Younger generations are going down the artisanal path right from the beginning, says Mr Musnier: "They started with craft. They don't want to be associated with mainstream brands."
Could it be, like many food and beverage trends, merely a passing fad?
"If you look at other industries in Singapore... there is just a consistent expectation of quality," he replies. "It's really, really hard to turn back once you've tried the best," he says, hastening to add that he does not mean luxury brands, merely good quality spirits. "I don't see the market turning back. Awareness is going to continue to grow."
And much-maligned millennials, with their hipster predilections, actually make for adventurous customers. "They want that constant exploration. People always want to be the one sharing their finds" - not least on social media, he adds.
As Distilled's Ms Goh puts it: "Nowadays, people want to know what goes into their drinks."
There will always be drinkers who do not discriminate, she acknowledges: "There needs to be that segment for the business to survive."
But there is undeniably a growing pool of tipplers who care. "Some will now specify the kind of gin and tonic they want... As long as they can see what brand is in there, they know, 'Okay, that's why I'm paying S$23'."
Nor is it a question of snootiness, or style over substance. The difference between a mainstream tequila brand and an artisanal small-batch tequila - one that would be ruined by lime and salt - is concrete and obvious: "You're going to have different mornings after," she quips.

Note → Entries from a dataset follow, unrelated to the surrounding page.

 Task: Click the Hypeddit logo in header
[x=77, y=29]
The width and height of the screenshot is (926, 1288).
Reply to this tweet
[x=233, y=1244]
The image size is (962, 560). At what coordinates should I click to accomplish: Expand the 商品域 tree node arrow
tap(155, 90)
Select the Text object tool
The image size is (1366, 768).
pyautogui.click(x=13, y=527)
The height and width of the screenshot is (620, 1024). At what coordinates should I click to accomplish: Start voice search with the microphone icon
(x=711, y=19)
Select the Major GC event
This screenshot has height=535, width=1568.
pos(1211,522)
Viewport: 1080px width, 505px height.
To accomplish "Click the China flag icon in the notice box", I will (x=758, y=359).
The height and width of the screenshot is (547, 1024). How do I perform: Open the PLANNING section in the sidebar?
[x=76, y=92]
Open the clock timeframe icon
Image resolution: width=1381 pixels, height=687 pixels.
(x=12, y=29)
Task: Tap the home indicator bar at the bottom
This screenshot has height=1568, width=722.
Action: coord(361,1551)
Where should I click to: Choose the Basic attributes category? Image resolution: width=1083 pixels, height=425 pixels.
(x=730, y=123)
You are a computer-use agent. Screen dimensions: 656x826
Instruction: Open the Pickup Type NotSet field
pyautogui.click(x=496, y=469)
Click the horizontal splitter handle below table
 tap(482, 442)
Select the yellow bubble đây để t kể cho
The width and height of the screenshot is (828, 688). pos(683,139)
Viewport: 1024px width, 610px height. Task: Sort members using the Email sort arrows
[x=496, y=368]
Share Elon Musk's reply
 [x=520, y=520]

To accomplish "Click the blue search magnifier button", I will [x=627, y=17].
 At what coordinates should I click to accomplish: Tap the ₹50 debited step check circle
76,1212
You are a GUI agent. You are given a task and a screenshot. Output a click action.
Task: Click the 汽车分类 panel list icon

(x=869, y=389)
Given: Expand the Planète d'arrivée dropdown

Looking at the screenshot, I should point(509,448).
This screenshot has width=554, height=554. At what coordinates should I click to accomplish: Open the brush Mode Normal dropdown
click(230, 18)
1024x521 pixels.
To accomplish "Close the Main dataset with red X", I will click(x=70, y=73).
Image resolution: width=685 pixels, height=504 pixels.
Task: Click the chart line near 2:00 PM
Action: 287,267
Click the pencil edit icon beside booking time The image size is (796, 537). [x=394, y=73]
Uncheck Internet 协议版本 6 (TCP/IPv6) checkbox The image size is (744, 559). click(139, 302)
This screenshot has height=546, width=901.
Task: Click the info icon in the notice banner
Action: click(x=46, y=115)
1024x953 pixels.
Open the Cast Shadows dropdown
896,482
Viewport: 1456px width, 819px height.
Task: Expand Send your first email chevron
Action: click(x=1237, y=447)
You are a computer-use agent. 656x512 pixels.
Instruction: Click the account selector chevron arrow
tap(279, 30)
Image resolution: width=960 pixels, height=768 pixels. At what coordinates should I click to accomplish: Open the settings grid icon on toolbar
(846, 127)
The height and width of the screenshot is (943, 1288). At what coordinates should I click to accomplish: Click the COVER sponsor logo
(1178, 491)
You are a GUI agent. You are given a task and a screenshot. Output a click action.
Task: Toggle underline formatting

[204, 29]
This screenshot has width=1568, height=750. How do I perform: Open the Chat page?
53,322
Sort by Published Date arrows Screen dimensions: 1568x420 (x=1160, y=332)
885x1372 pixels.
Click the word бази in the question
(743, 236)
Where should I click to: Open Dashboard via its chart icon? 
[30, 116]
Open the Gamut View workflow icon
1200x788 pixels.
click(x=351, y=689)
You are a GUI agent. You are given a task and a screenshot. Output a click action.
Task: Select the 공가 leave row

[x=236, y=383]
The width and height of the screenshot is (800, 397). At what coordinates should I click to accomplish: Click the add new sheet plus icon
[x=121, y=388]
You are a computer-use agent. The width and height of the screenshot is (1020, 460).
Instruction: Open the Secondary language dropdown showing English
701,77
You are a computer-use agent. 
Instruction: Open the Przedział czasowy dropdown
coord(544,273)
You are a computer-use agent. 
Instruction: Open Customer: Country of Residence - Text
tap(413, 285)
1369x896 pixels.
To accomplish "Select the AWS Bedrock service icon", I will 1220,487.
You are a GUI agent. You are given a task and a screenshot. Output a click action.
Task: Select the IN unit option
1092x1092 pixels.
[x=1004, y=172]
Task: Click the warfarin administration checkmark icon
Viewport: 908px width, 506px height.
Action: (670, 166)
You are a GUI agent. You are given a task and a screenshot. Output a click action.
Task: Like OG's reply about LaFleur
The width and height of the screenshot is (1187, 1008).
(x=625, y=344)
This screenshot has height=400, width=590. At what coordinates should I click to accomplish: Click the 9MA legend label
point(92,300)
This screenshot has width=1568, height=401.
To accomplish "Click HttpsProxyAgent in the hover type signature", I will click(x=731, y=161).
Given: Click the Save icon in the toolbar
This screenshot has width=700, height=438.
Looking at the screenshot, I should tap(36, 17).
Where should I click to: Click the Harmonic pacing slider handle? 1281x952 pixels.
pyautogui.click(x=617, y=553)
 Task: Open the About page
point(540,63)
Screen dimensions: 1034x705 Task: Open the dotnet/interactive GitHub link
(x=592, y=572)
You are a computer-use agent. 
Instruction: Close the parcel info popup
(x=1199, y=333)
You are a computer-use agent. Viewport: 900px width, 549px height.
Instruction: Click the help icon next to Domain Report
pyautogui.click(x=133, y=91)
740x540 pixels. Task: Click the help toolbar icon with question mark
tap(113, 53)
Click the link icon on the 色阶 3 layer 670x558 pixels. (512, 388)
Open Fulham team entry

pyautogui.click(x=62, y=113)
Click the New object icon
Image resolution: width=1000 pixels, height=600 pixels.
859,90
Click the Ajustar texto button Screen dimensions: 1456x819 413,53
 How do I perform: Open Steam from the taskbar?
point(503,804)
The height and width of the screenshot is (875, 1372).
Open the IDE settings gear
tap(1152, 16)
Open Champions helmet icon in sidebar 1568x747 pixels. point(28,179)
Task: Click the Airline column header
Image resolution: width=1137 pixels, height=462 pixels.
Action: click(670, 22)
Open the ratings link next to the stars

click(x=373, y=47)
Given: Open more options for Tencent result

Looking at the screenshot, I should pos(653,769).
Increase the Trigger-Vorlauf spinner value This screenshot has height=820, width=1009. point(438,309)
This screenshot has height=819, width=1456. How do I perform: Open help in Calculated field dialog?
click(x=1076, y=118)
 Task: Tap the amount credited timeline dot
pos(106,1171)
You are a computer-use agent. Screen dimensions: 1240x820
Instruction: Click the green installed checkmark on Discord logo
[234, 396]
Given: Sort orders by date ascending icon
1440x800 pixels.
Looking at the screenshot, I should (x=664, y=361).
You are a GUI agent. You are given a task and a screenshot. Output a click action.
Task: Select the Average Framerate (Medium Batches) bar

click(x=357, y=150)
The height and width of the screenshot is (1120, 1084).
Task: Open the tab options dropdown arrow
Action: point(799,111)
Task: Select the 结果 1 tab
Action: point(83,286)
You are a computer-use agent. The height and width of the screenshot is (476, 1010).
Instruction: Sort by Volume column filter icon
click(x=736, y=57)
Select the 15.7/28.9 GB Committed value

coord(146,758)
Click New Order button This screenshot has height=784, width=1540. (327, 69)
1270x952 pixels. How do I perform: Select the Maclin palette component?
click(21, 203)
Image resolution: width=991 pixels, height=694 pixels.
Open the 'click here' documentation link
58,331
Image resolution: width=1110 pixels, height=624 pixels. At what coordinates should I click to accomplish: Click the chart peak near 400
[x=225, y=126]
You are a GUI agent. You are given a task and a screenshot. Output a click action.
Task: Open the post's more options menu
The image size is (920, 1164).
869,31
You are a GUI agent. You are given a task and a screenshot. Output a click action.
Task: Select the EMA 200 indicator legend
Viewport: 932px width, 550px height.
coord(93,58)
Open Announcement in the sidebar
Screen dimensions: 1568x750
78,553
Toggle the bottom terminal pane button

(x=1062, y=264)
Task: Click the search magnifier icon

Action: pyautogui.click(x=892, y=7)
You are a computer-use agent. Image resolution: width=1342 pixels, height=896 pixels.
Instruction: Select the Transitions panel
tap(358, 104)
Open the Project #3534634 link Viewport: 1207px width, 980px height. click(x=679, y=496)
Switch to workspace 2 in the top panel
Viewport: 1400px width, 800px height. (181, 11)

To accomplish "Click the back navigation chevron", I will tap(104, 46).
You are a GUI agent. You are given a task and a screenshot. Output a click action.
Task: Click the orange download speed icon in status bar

Ms Goh sees a parallel to the craft coffee movement. "I think the craft coffee scene has helped the craft cocktail scene. People used to go, 'What's craft? Why am I paying S$5, S$6 for a cup of coffee?' "
"You've trained the customer into thinking in a certain way."
Drinking, previously confined to the bar or club, has also become more a part of everyday life, as EuroCham's Mr Besana point out. His own East Coast neighbourhood is full of "little restaurants, little corner cafes (where) you walk by on the weekend and there're people having drinks, either spirits or beer… There's a general kind of change in the trends of consumption."
At kult kafe on Emily Hill on a drizzly Friday night, young children run around a green lawn while their parents kick back with beers. Yet behind the bar are craft gins such as Sipsmith and Monkey 47; and on the menu, far-fetched concoctions involving gula melaka or sambal belacan.
Co-owner Zac Mirza refuses to limit his establishment with labels such as "cocktail bar" or "beer bar", and draws a line between himself and stuffier outfits for the office set. Yet, he is no less serious in his mixology.
In 2000, the then-23-year-old was crowned Singapore's Bartender of the Millennium, winning a bottle of Beefeater gin, S$500 cash and an all-expenses-paid trip to London to represent Singapore at the Beefeater International Bartenders Competition 2000. It ended up being a much longer journey that took his bartending skills across Europe.
"Singapore back then only had so much to offer in terms of spirits," he recalls. Europe was a "more advanced landscape".
Yet, Singapore eventually wooed him back: first to set up bar consultancy Bartistry 10 years ago, before he set off again; then more permanently three years ago, when he started kult kafe.
His chilled-out, family-friendly space is proof that craft spirits do not have to be limited to hipster spots and speakeasies. Or as he puts it: "We're unpretentious, but we can still serve you the serious stuff."